A systematic incentive structure will be established to encourage banks to actively handle long-term, fixed-rate mortgage loans. Accordingly, authorities plan to reflect each bank’s fixed-rate loan performance in the deposit insurance premium differential evaluation supplementary indicators starting January next year, and implement the 'New Fixed-Rate and Installment Repayment Administrative Guidance,' which strengthens incentives for purely long-term, fixed-rate loans, from the first quarter of next year. Furthermore, incentives for covered bonds, which are used as a funding source for long-term, fixed-rate loans, will also be expanded.

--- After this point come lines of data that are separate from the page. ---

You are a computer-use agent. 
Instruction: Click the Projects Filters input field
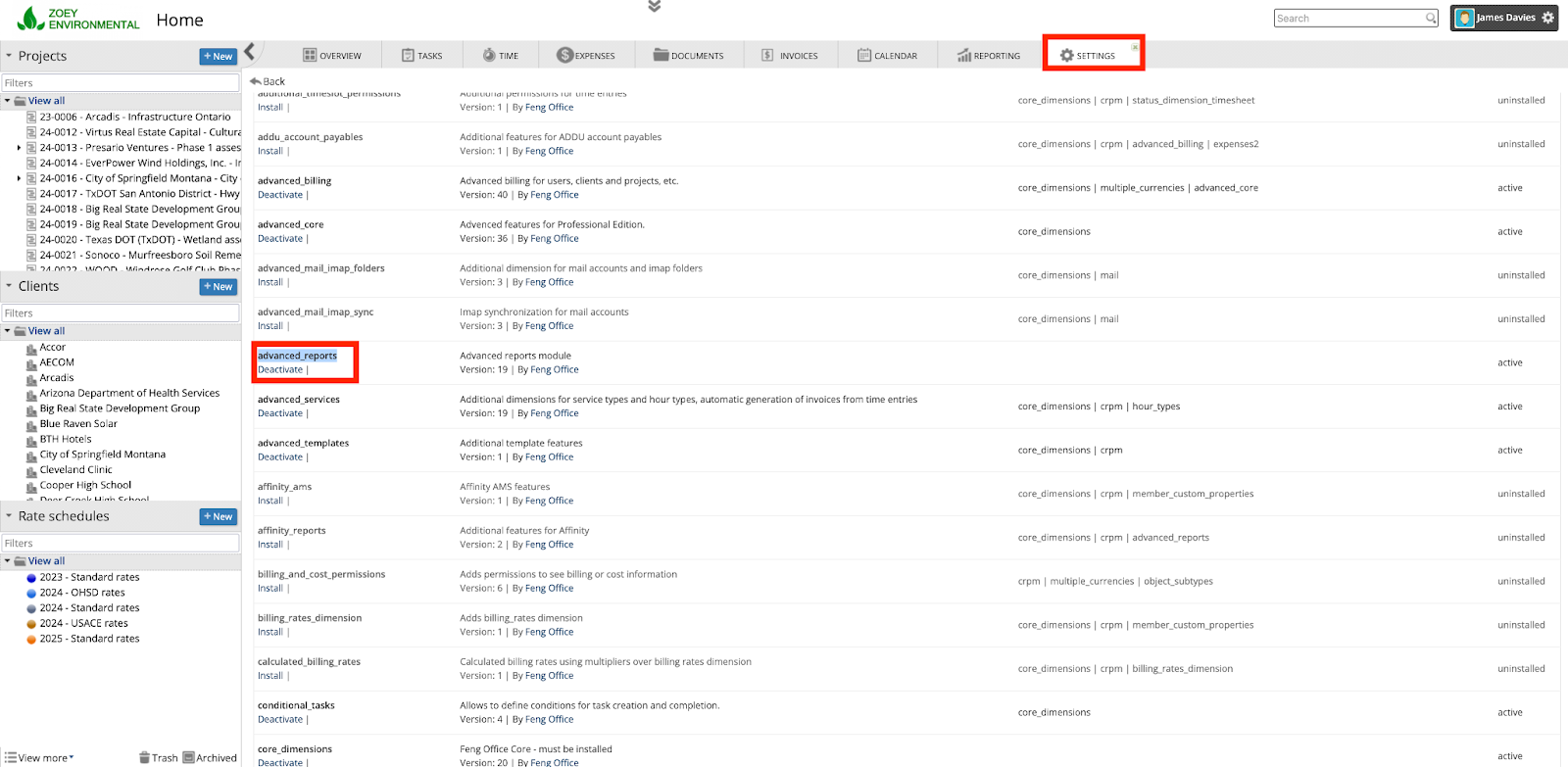[121, 83]
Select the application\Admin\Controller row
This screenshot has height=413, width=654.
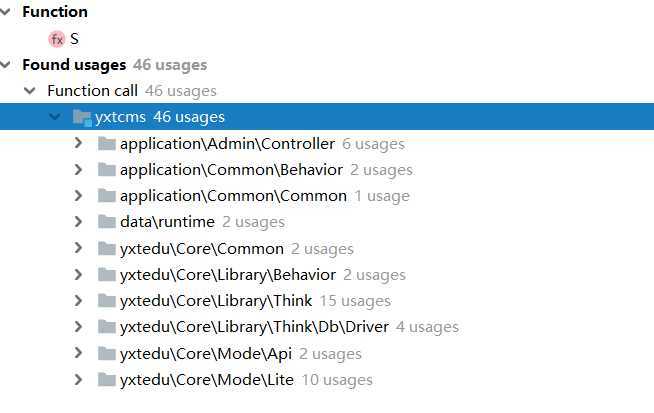227,144
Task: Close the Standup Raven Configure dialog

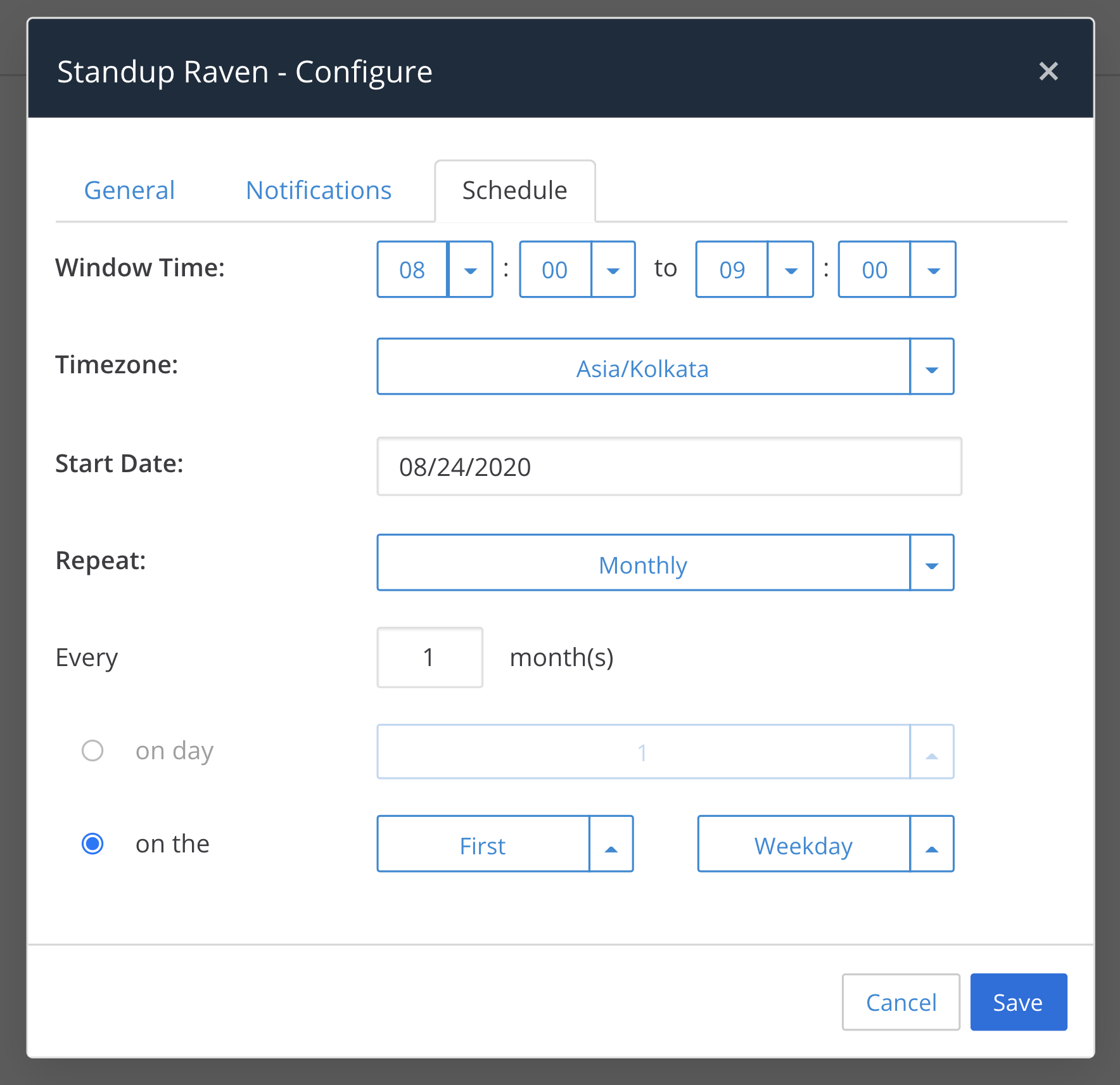Action: pos(1048,72)
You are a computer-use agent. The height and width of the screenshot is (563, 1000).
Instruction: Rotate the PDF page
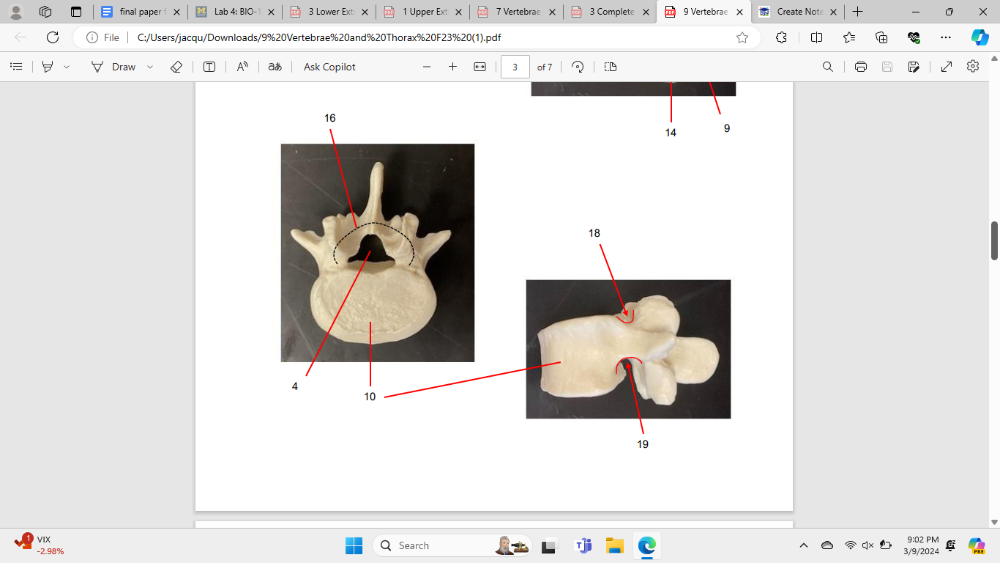[x=578, y=67]
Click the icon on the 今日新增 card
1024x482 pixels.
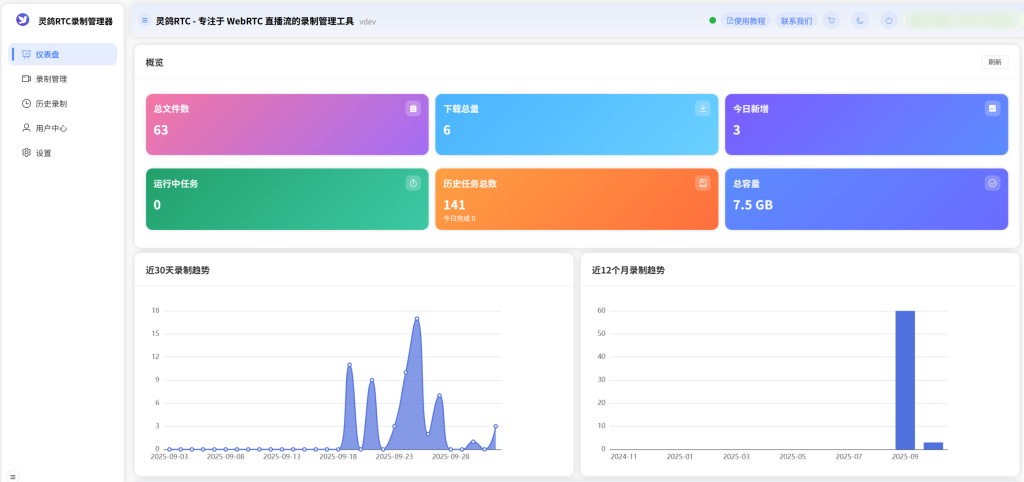click(992, 108)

To control the pace of household debt growth, authorities will closely monitor the increase in household loans within the financial sector. For banks, they will monitor the increase trends by loan category and purpose for each individual bank, and take specific measures such as consulting on management plans for banks with high household loan growth rates. For the secondary financial sector, they plan to closely monitor lending practices and pace through consultations by industry sector.


Measures to reduce the burden on borrowers will also be pursued. Authorities will actively consult with the financial sector on various measures, such as temporarily waiving prepayment penalties, to allow borrowers to repay loans when they wish or reduce repayment burdens through refinancing loans.



Secretary-General Lee stated, "Managing household debt is a task that is difficult to show results in the short term, so it is most important to have a long-term perspective and change the lending practices and behaviors of financial companies and users." He added, "We will make policy efforts to develop a sophisticated institutional incentive system so that the practice of borrowing with fixed-rate and installment repayment within the repayment capacity can take deep root in the financial field."


This content was produced with the assistance of AI translation services.